たまたまですが、作家で医師の久坂部羊さんが今年の3月22日に「医師だった父の上手な平穏死」と題して講演された記録を読む機会がありましたので、心に残ったポイントをいくつかご紹介します。
(高齢者の会合での講演なので若干ショッキングな内容ですが)
久坂部さんは医師になりたての頃は、患者さんが亡くなるとショックでしたが、よく見てみると亡くなってから苦しそうにしている人はいないそうです。
どんなに苦しんで死んでも、その死に顔は安らかで
「死はそれほど悪くない」と思えたそうです。
例えば、ガンという病気は見えているところだけ切っても細胞レベルで広がっていることによる再発の危険性があります。したがって広く取ったほうが再発の危険性が減るのですが、往々にして外科医は、再発を心配するあまり
大きく取りすぎて患者を死なせてしまうことがあるそうです。
久坂部さんのお父さんは30代で糖尿病になります。食事療法をしても効果が上がらないので止めてしまいます。理由は
「食べたいいものが食べられないストレスが血糖値をあげている」というものでした。更に
「糖尿病が気になるのは検査するからだ」と検査もしない、気にしないという生き方を選択します。
医者の医療嫌いですね。普通の人には真似できません。
久坂部さんはお父さんの病気の悪化に対してこう考えます。
「心配だから病院に行け」というのは息子の心配を押し付けるだけだ。
親が病院に行きたければ行けばよいし、行きたくなければ無理強いすべきではないと考えたそうです。凄いお医者さんですね。
久坂部さんのお父さんは医療否定派でしたが、否定されていたのは、治らない病気を治そうとすることでした。多くの患者さんは治らなくても治してほしいと医者に言ってきます。医者としても「治りません」と言いたいところですが、それを言うと「患者を見捨てた」と言われるので、治らないとは言わないそうです。

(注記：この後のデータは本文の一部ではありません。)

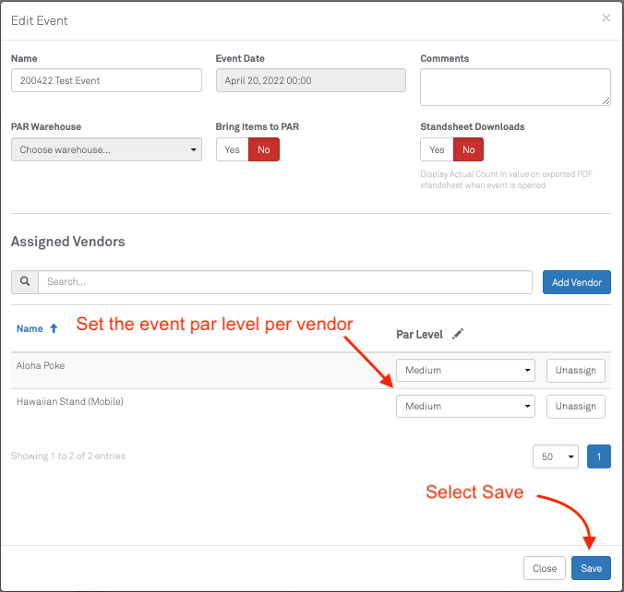The image size is (624, 592).
Task: Click the Add Vendor button
Action: point(577,282)
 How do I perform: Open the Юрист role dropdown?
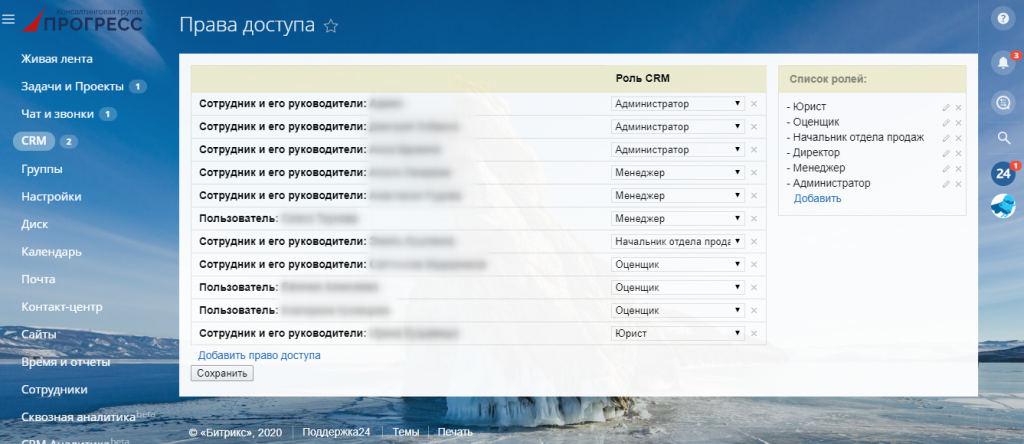coord(678,334)
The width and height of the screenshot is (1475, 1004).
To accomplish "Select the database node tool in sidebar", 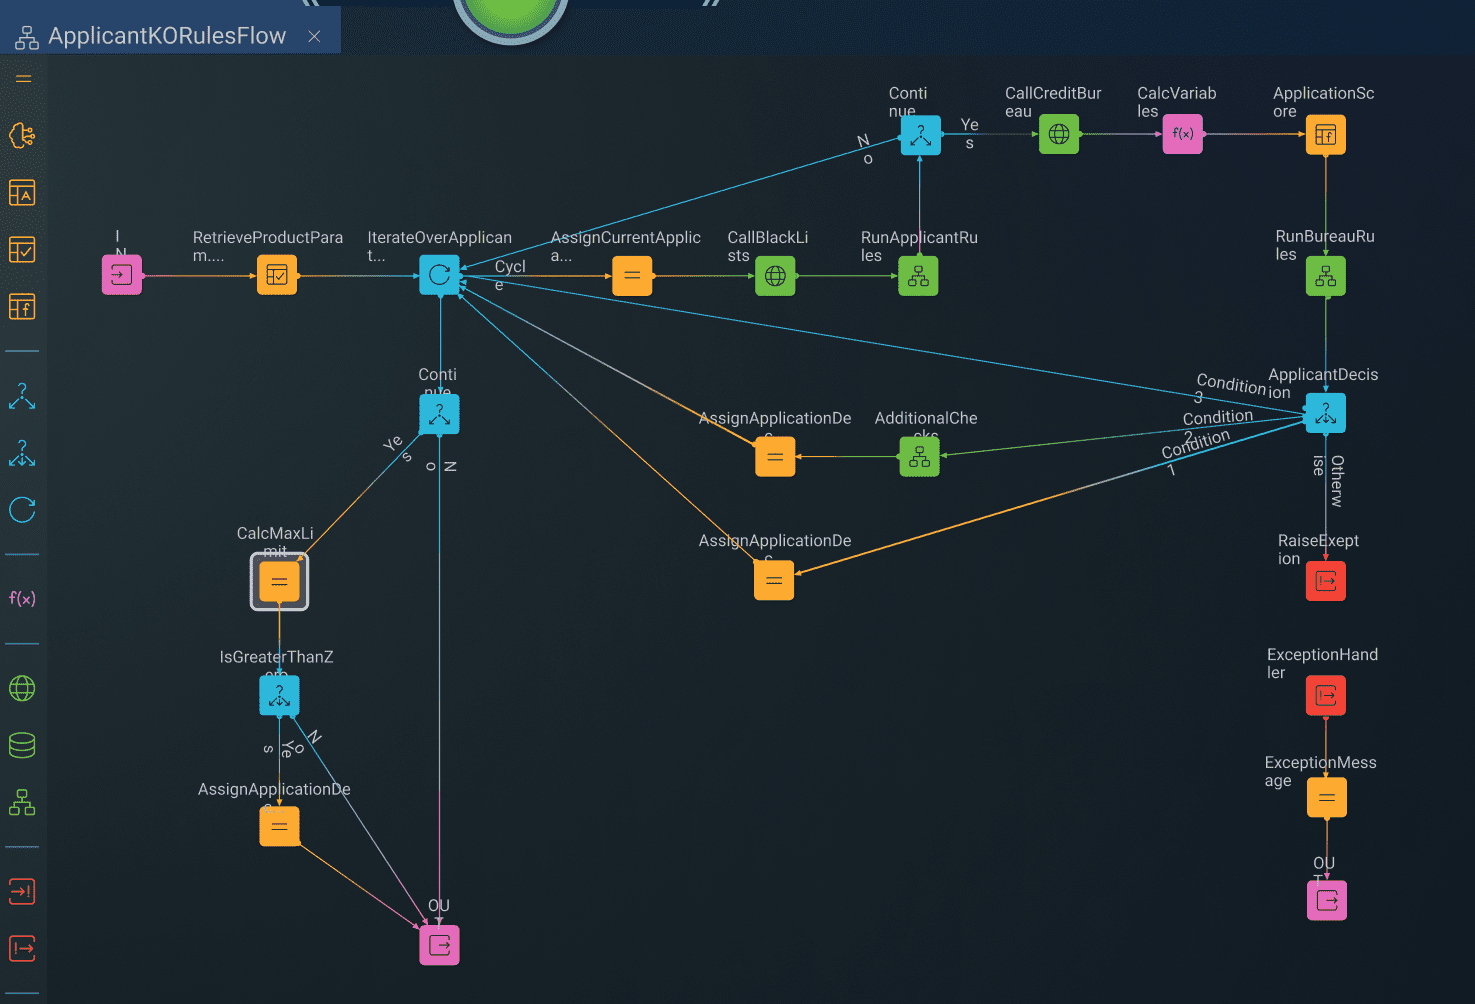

お医者さんにこんなことを言われると、確かに他のお医者さんのところに行きますね。
久坂部さんのお父さんは、糖尿病からくる様々な症状が出てきます。白内障や指の壊死などです。壊死は放置すると壊死組織の毒素が全身に回るので早急に患部を切断する必要があります。ところが久坂部さんのお父さんはインスリン投与による治療を続けます。最後は壊死が黒い瘡蓋になって取れたそうです。
「ストレスが無ければこうなる。医者は病気が悪くなった人ばかり研究するけれど、自分のように放置して良くなった者を研究したほうが良い。自然治癒のメカニズムを研究して生かすことができれば、医者はいらなくなる。」
極論ですね。でも、そうかもしれないなとも思います。
余り死ぬことを考えていない人にとって、最も人気があるのはポックリ死です。
でもこれは大変です。心筋梗塞や脳梗塞などで死ぬときは、発作が起こってから死ぬときに5~10分の時間がかかります。
それまですべきだったことが走馬灯のように頭をめぐる中で苦しみながら死ぬのがポックリ死です。
「眠るように死ぬ」のは嘘だそうです。100歳くらいでは本当に朝起きたら死んでいたという人もいますが、普通はジワジワ死んでいきます。
「ピンピンコロリ」が理想とされますが、ピンピンしていた人はダラダラ死ぬそうです。コロリと死ねる人は不摂生をしていた人らしいです。
それはガン死です。
80歳を越えると「いつまでも死ねなかったらどうしよう」という恐怖が襲うそうです。ほとんどの人は何の楽しみもなく、人に迷惑をかけるばかりになっても、まだ死ぬことができない状態にあります。
ガンの良いところは、直前まで意識がはっきりしていることと、治療をしなければ2~3年ほど割と元気に暮らせることです。それだけの年数があれば、行きたいところへ行き、お礼すべき人にお礼をすることができて、仲直りをしたい相手にも言いやすくなります。これが医師にとってガンが死に方の人気第一位になる理由です。
死にたくない、苦しみたくない、ああしたい、こうしたいという人は苦しみます。なるようになると思っている人は苦しみません。
認知症になるのを怖がっているのは認知症になる前の人で、認知症になりきると楽だそうです。
久坂部さんのお父さんは、最後は誤嚥性肺炎で一晩の発熱ののち昏睡状態になりました。ご自宅での最後です。
「死に対して医療は無力です。死にかけて病院に行っても良いことはありません。」これが久坂部さんの結びの言葉です。
実際に久坂部さんの講演を聴いたわけではないので、僕の文章が講演のニュアンスをどこまで伝えているかはわかりませんが、「いかに生きるか」と「いかに死ぬか」が双生児の関係にあるのであれば、死に方から逆算して生き方を考えてもよいような気がします。